The Beijing municipal government released a "transitional document" yesterday that allows migrant pupils to sit for gaokao in Beijing from 2014, provided their parents have contributed to the social security fund for six consecutive years. Even then, exam takers would have access only to tertiary vocational colleges.
Beijing authorities promised to draft a more detailed policy by the end of next year. Until then migrant pupils would be able to sit for the exams with a major caveat: they would have to take their scores back to their registered hometowns to be recruited.
A tearful Fan Yuqing, an office worker with a 14-year-old son who moved to Beijing from Henan seven years ago, said she felt insulted.
"The policy amounts to telling us we're second-class citizens no matter how long we've been living and working here," she said. "We must either take whatever the handouts are if we stay or we can simply leave."
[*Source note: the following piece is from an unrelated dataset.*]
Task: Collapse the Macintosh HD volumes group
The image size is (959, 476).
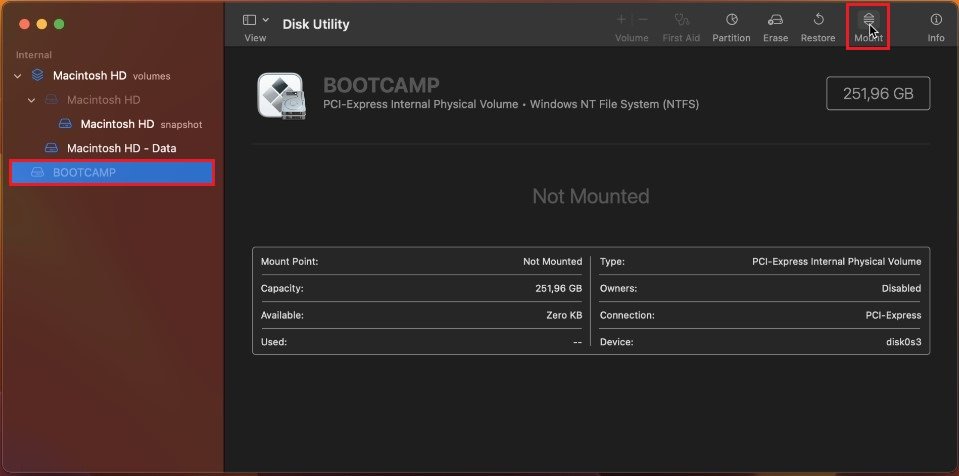Action: tap(17, 76)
Zhang Jiandang, the owner of a small business who came to Beijing from Anhui 18 years ago, said the policy made no progress in tackling the inequality migrants faced in gaining access to education. He said his 16-year-old son's performance was good enough to get him into the prestigious Tsinghua or Peking universities.
"I've no choice but to send him off to study overseas," he said. "But what about other parents who can't afford this?"
Guangdong similarly unveiled a policy stipulating that pupils from migrant families can sit for entrance exams starting in 2016, provided their parents have a provincial residency permit and contributed to social security there for at least three years.
Shanghai has tied its gaokao policy to its controversial residency permit regime. A scoring system would be used to evaluate if the children of migrant parents were eligible to take the gaokao.
Xiong Bingqi , deputy director of the 21st Century Education Research Institute, said discontent among parents was not surprising as the restrictive policies were the result of regional governments trying to balance various competing interests.
"It's the central government that is supposed to take the opportunity to overhaul the exam system nationally to address inequality because such policy has favoured major metropolises like Beijing too much in terms of allocation of university places," Xiong said. "The best way to address the inequality is to allow universities to recruit students purely on a merit basis."